(Click-target data)
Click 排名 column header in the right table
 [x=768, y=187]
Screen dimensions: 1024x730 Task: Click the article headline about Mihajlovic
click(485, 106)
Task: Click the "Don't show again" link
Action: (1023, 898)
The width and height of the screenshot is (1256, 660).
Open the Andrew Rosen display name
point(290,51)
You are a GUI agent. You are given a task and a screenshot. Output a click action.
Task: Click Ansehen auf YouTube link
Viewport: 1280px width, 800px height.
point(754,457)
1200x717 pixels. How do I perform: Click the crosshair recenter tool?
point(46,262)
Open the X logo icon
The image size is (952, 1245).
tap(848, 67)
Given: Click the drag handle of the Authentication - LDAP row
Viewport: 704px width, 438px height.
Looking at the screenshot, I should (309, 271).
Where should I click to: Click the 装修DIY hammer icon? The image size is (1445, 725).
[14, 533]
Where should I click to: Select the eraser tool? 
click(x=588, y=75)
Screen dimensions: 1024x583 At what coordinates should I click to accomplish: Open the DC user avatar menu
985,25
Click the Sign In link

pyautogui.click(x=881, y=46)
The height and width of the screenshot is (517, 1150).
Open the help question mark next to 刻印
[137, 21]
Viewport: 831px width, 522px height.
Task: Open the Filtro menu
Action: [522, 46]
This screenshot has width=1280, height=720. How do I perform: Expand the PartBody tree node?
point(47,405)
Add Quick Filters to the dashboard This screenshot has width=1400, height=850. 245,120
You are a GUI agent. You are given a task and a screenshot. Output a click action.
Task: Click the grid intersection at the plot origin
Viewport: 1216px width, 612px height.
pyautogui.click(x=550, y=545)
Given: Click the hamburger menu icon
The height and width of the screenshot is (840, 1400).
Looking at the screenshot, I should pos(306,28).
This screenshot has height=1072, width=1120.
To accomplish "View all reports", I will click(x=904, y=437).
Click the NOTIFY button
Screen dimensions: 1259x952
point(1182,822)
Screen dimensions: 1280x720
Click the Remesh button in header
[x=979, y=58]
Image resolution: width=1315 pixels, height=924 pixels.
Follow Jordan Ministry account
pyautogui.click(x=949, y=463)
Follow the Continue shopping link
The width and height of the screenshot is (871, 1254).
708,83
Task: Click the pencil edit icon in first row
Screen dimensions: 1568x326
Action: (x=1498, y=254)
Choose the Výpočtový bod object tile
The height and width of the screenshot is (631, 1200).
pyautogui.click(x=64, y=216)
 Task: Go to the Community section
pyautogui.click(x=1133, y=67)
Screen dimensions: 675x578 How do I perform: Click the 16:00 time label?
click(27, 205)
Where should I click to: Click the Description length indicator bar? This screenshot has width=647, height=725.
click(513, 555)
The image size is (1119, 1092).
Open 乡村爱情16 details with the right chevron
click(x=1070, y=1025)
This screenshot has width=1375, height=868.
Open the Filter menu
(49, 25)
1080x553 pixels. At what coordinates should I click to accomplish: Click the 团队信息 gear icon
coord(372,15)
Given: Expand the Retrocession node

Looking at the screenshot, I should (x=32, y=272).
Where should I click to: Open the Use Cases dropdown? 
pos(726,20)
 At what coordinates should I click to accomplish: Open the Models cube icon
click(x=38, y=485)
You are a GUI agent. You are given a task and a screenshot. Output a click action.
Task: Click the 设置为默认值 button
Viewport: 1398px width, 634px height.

- WORK REQUIRED: Recast the data above as a Markdown table with the columns Row and Line. Give each nonblank line its own numbered row.

- WRITTEN SOLUTION:
| Row | Line |
|---|---|
| 1 | Click 排名 column header in the right table |
| 2 |  [x=768, y=187] |
| 3 | Screen dimensions: 1024x730 Task: Click the article headline about Mihajlovic |
| 4 | click(485, 106) |
| 5 | Task: Click the "Don't show again" link |
| 6 | Action: (1023, 898) |
| 7 | The width and height of the screenshot is (1256, 660). |
| 8 | Open the Andrew Rosen display name |
| 9 | point(290,51) |
| 10 | You are a GUI agent. You are given a task and a screenshot. Output a click action. |
| 11 | Task: Click Ansehen auf YouTube link |
| 12 | Viewport: 1280px width, 800px height. |
| 13 | point(754,457) |
| 14 | 1200x717 pixels. How do I perform: Click the crosshair recenter tool? |
| 15 | point(46,262) |
| 16 | Open the X logo icon |
| 17 | The image size is (952, 1245). |
| 18 | tap(848, 67) |
| 19 | Given: Click the drag handle of the Authentication - LDAP row |
| 20 | Viewport: 704px width, 438px height. |
| 21 | Looking at the screenshot, I should (309, 271). |
| 22 | Where should I click to: Click the 装修DIY hammer icon? The image size is (1445, 725). |
| 23 | [14, 533] |
| 24 | Where should I click to: Select the eraser tool?  |
| 25 | click(x=588, y=75) |
| 26 | Screen dimensions: 1024x583 At what coordinates should I click to accomplish: Open the DC user avatar menu |
| 27 | 985,25 |
| 28 | Click the Sign In link |
| 29 | pyautogui.click(x=881, y=46) |
| 30 | The height and width of the screenshot is (517, 1150). |
| 31 | Open the help question mark next to 刻印 |
| 32 | [137, 21] |
| 33 | Viewport: 831px width, 522px height. |
| 34 | Task: Open the Filtro menu |
| 35 | Action: [522, 46] |
| 36 | This screenshot has width=1280, height=720. How do I perform: Expand the PartBody tree node? |
| 37 | point(47,405) |
| 38 | Add Quick Filters to the dashboard This screenshot has width=1400, height=850. 245,120 |
| 39 | You are a GUI agent. You are given a task and a screenshot. Output a click action. |
| 40 | Task: Click the grid intersection at the plot origin |
| 41 | Viewport: 1216px width, 612px height. |
| 42 | pyautogui.click(x=550, y=545) |
| 43 | Given: Click the hamburger menu icon |
| 44 | The height and width of the screenshot is (840, 1400). |
| 45 | Looking at the screenshot, I should pos(306,28). |
| 46 | This screenshot has height=1072, width=1120. |
| 47 | To accomplish "View all reports", I will click(x=904, y=437). |
| 48 | Click the NOTIFY button |
| 49 | Screen dimensions: 1259x952 |
| 50 | point(1182,822) |
| 51 | Screen dimensions: 1280x720 |
| 52 | Click the Remesh button in header |
| 53 | [x=979, y=58] |
| 54 | Image resolution: width=1315 pixels, height=924 pixels. |
| 55 | Follow Jordan Ministry account |
| 56 | pyautogui.click(x=949, y=463) |
| 57 | Follow the Continue shopping link |
| 58 | The width and height of the screenshot is (871, 1254). |
| 59 | 708,83 |
| 60 | Task: Click the pencil edit icon in first row |
| 61 | Screen dimensions: 1568x326 |
| 62 | Action: (x=1498, y=254) |
| 63 | Choose the Výpočtový bod object tile |
| 64 | The height and width of the screenshot is (631, 1200). |
| 65 | pyautogui.click(x=64, y=216) |
| 66 |  Task: Go to the Community section |
| 67 | pyautogui.click(x=1133, y=67) |
| 68 | Screen dimensions: 675x578 How do I perform: Click the 16:00 time label? |
| 69 | click(27, 205) |
| 70 | Where should I click to: Click the Description length indicator bar? This screenshot has width=647, height=725. |
| 71 | click(513, 555) |
| 72 | The image size is (1119, 1092). |
| 73 | Open 乡村爱情16 details with the right chevron |
| 74 | click(x=1070, y=1025) |
| 75 | This screenshot has width=1375, height=868. |
| 76 | Open the Filter menu |
| 77 | (49, 25) |
| 78 | 1080x553 pixels. At what coordinates should I click to accomplish: Click the 团队信息 gear icon |
| 79 | coord(372,15) |
| 80 | Given: Expand the Retrocession node |
| 81 | Looking at the screenshot, I should (x=32, y=272). |
| 82 | Where should I click to: Open the Use Cases dropdown?  |
| 83 | pos(726,20) |
| 84 |  At what coordinates should I click to accomplish: Open the Models cube icon |
| 85 | click(x=38, y=485) |
| 86 | You are a GUI agent. You are given a task and a screenshot. Output a click action. |
| 87 | Task: Click the 设置为默认值 button |
| 88 | Viewport: 1398px width, 634px height. |